Resource Planning for Data at Rest Encryption
For production environments, you must configure high availability for:
- Key Trustee Server
- Key Trustee KMS
Key Trustee Server and Key Trustee KMS HA Planning
For high availability, you must provision two dedicated Key Trustee Server hosts and at least two dedicated Key Trustee KMS hosts, for a minimum of four separate hosts. Do not run multiple Key Trustee Server or Key Trustee KMS services on the same physical host, and do not run these services on hosts with other cluster services. Doing so causes resource contention with other important cluster services and defeats the purpose of high availability. See "Data at Rest Encryption Reference Architecture" for more information.
The Key Trustee KMS workload is CPU intensive. Cloudera recommends using machines with capabilities equivalent to your NameNode hosts, with Intel CPUs that support AES-NI for optimum performance.
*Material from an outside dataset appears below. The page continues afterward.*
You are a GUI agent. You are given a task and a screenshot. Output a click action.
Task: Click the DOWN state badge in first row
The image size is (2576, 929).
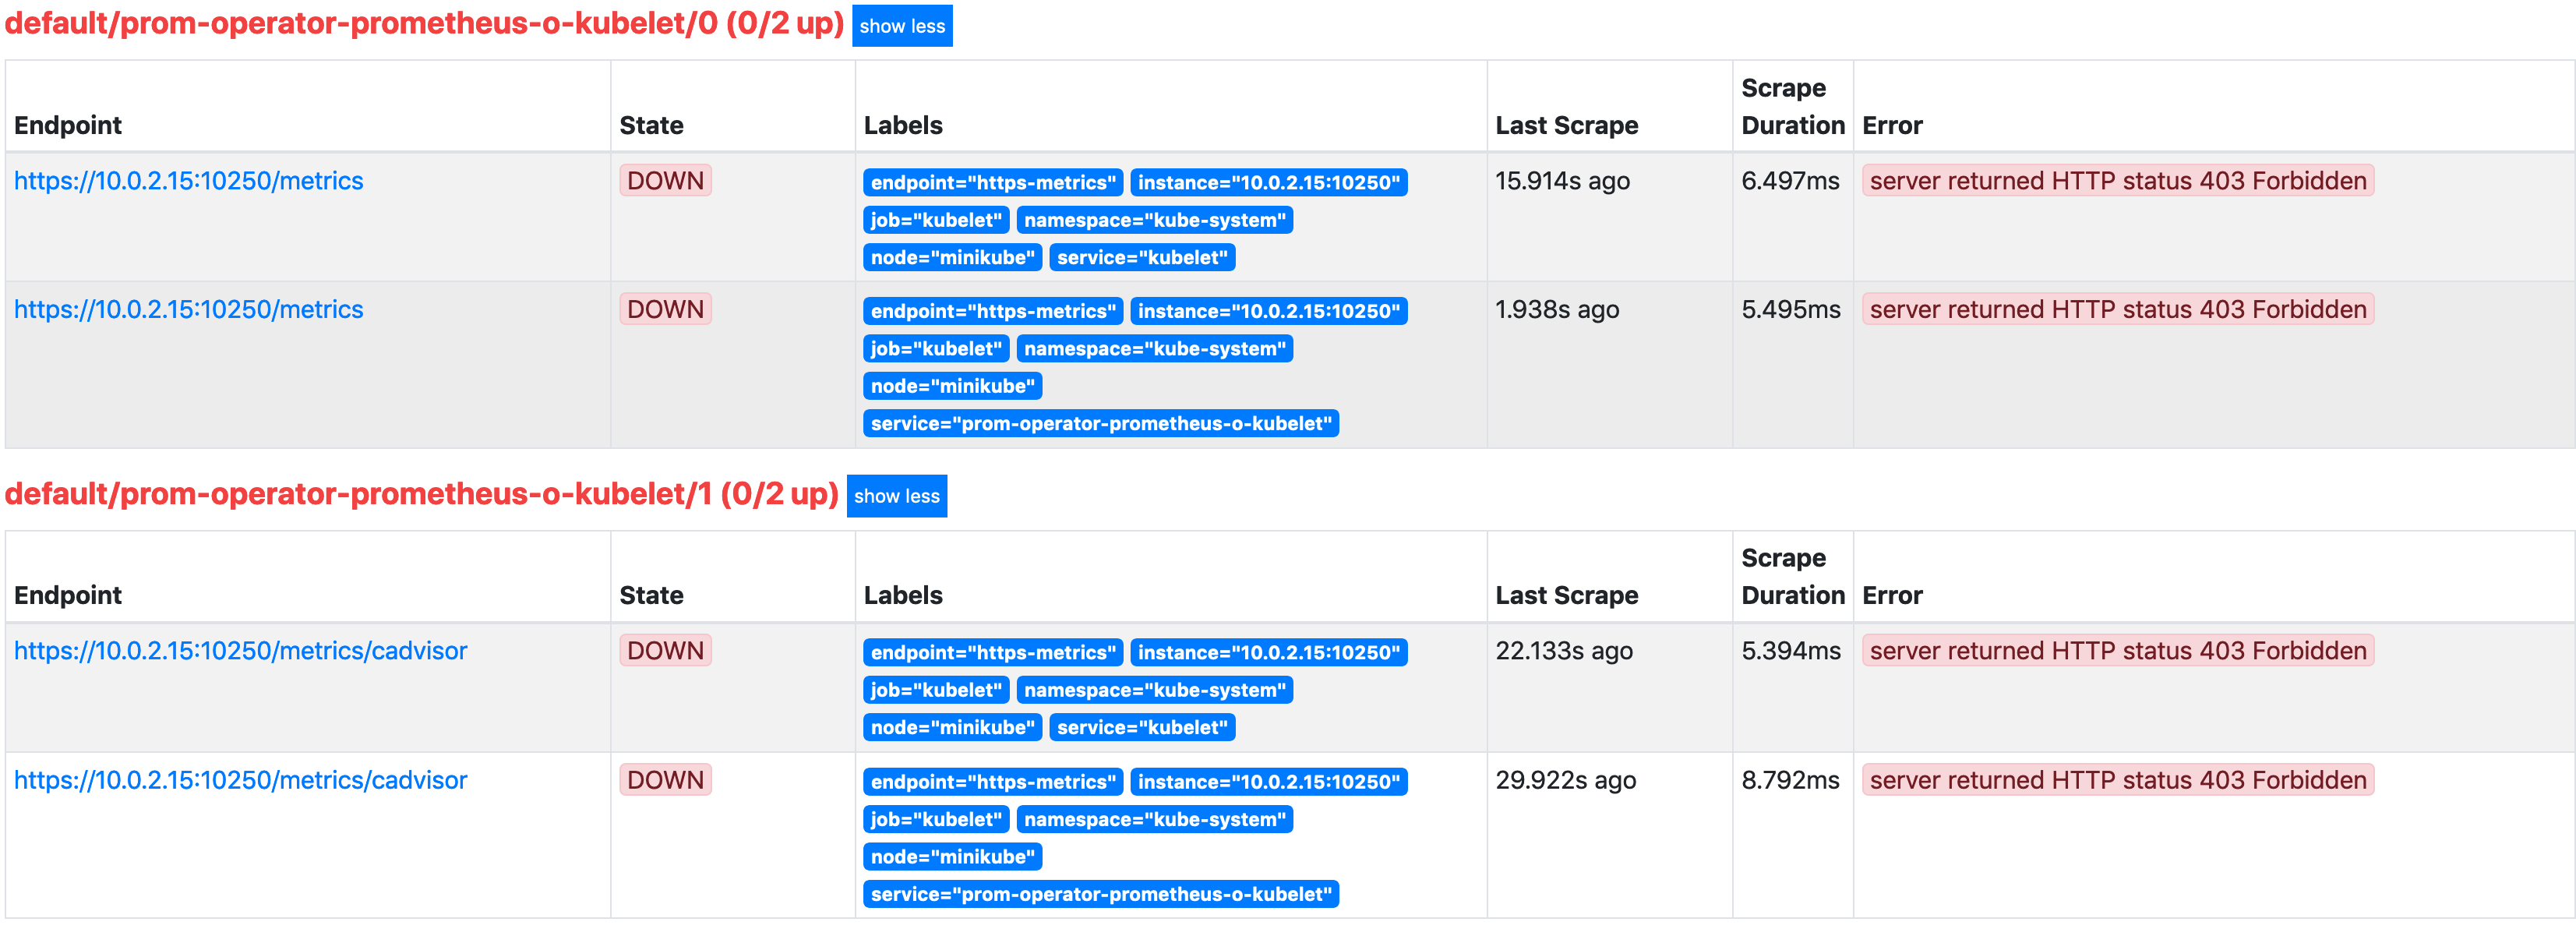(x=665, y=181)
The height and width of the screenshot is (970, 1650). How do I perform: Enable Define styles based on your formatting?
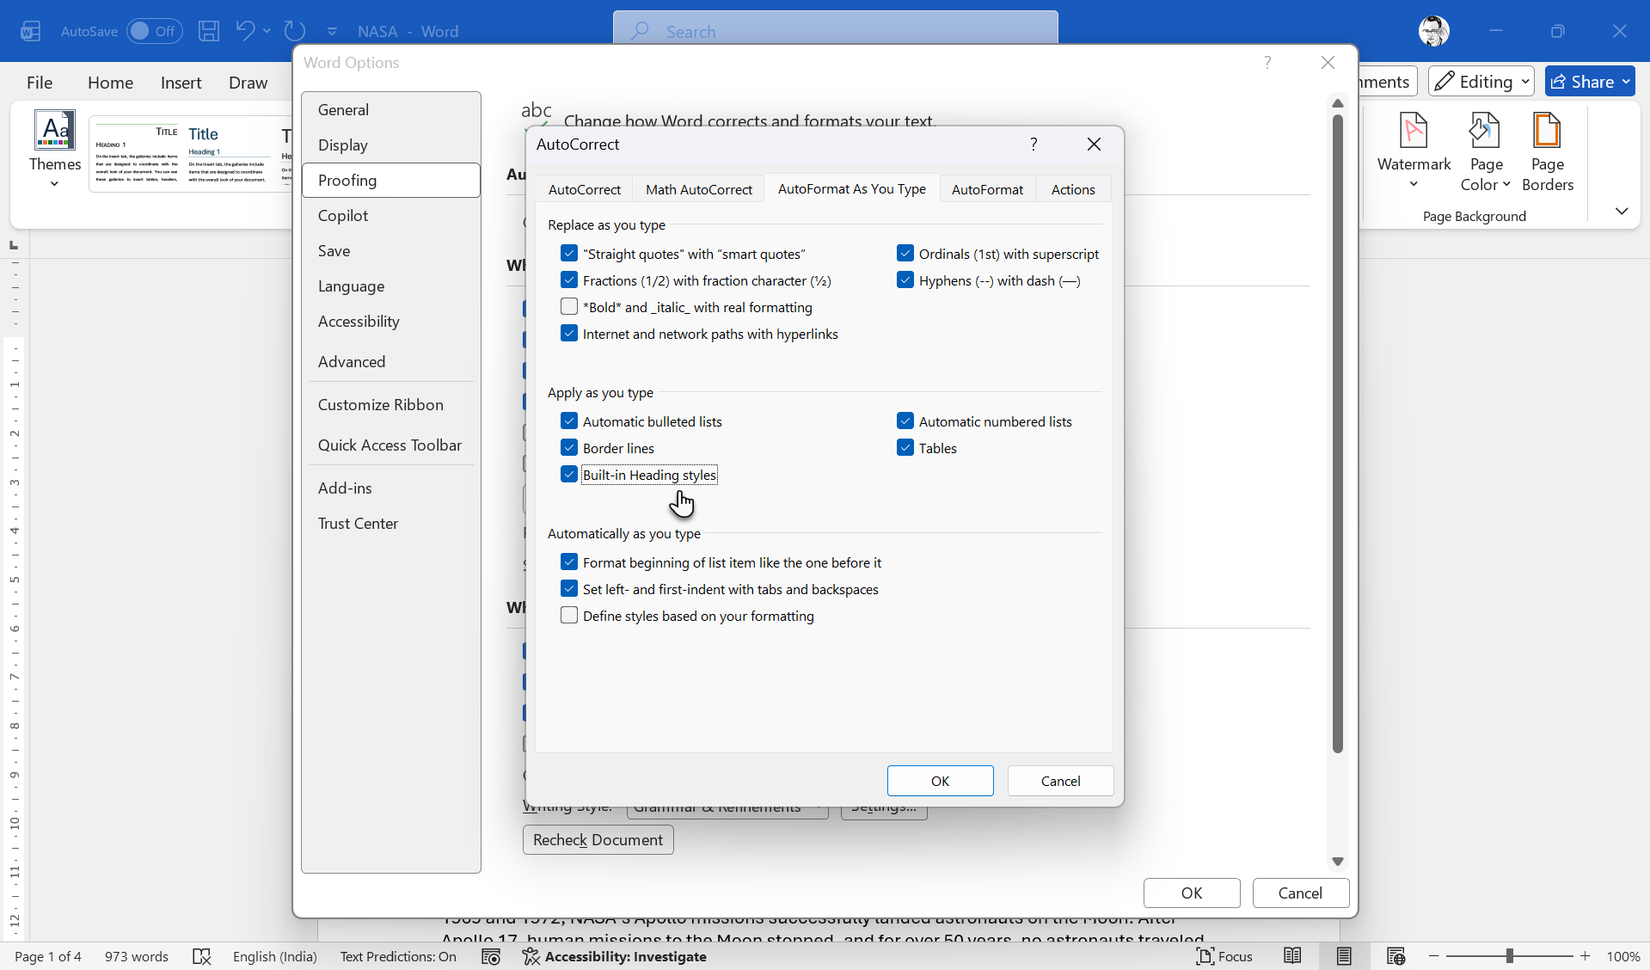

Make sure that each host is secured and audited. Only authorized key administrators should have access to them. Red Hat provides security guides for RHEL:
- RHEL 6 Security Guide
- RHEL 7 Security Guide
For hardware sizing information, see "Data at Rest Encryption Requirements" for recommendations for each Cloudera Navigator encryption component.
For Cloudera Manager deployments, deploy Key Trustee Server in its own dedicated cluster. Deploy Key Trustee KMS in each cluster that uses Key Trustee Server. See "Data at Rest Encryption Reference Architecture" for more information.
For information about enabling Key Trustee Server high availability, refer to "Cloudera Navigator Key Trustee Server High Availability".
For information about enabling Key Trustee KMS high availability, refer to "Enabling Key Trustee KMS High Availability".
Virtual Machine Considerations
If you are using virtual machines, make sure that the resources (such as virtual disks, CPU, and memory) for each Key Trustee Server and Key Trustee KMS host are allocated to separate physical hosts. Hosting multiple services on the same physical host defeats the purpose of high availability, because a single machine failure can take down multiple services.
To maintain the security of the cryptographic keys, make sure that all copies of the virtual disk (including any back-end storage arrays, backups, snapshots, and so on) are secured and audited with the same standards you apply to the live data.